I have met quite a number of young families living, if one could call it that, in homeless accommodation, accommodation provided by Dublin City Council's homeless agency. Many of these are young families get up in the morning and must leave that accommodation, whether it is bed and breakfast accommodation, a hotel or a hostel. It is often a hotel room. I mention the level of distress of having to get all one's belongings together every morning and of having to go to reception to see if one is allowed to stay another night or whether one must go to the car park, if one is lucky enough to have a car, to telephone the homeless agency to ask it to telephone the hotel to find out if one can stay. Sometimes people are told they cannot stay at the weekend because there is a wedding and the hotel is booked out.

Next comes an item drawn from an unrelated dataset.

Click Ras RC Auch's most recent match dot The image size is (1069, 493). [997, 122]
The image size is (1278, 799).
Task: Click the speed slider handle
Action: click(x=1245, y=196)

Often these hotels are not located where the family comes from, so their whole support network is missing. I dealt with a case in recent weeks of a family living in an airport hotel. The family is from the west of the city and the children go to school in Tallaght. This is absolutely crazy. The family is living on social welfare so how are they expected to get from the airport hotel to Tallaght every morning to deliver the children to school? How are they expected to feed those children because one is not allowed to have a microwave in the hotel bedroom? There are no cooking or washing facilities, so the family must depend on takeaways. These particular hotels have no takeaways or launderettes nearby, so they must make bus journeys if they are lucky enough to have the stability of staying in the hotel for one week.

I refer to other hotels which have been contracted to provide these services. One hotel is in such a dilapidated state, it should not be recognised as a hotel. Children are running around the corridors morning, noon and night because they have nowhere else to go. There is no playground or yard and they cannot go out to the front of the hotel because it is on a main road. That is how ridiculous the situation is because this Government and the previous one did not invest in social housing.

In the past, homeless services were mainly aimed at middle-aged single men or single women or at those who had problems with drug abuse, alcohol abuse or mental health illnesses or a combination of all three. What we are finding now, because social housing is not available, is that people who were previously in rented accommodation are ending up on the street because there are no properties in this city - I am talking about this city because it is the one about which I know - under the threshold for rent allowance. I am not an advocate of continuously increasing the rent allowance. I would much prefer, and I have argued for it for ten years, that the money that goes to rent allowance should be spent building social housing for the local authority. That needs to happen but what is happening now is that families cannot access houses or two or three-bedroom apartments on rent allowance. They cannot access it under the leasing arrangement which also subsidises private landlords and which is supposed to be available.

They will not be able to access it when the much promised housing assistance payment scheme comes into being. In the Dublin City Council area the rental accommodation scheme has collapsed totally because landlords are so greedy that they are selling their properties from under their tenants or else refurbishing them and charging higher rents. This is a crisis and it needs to be addressed now rather than in one or two years' time.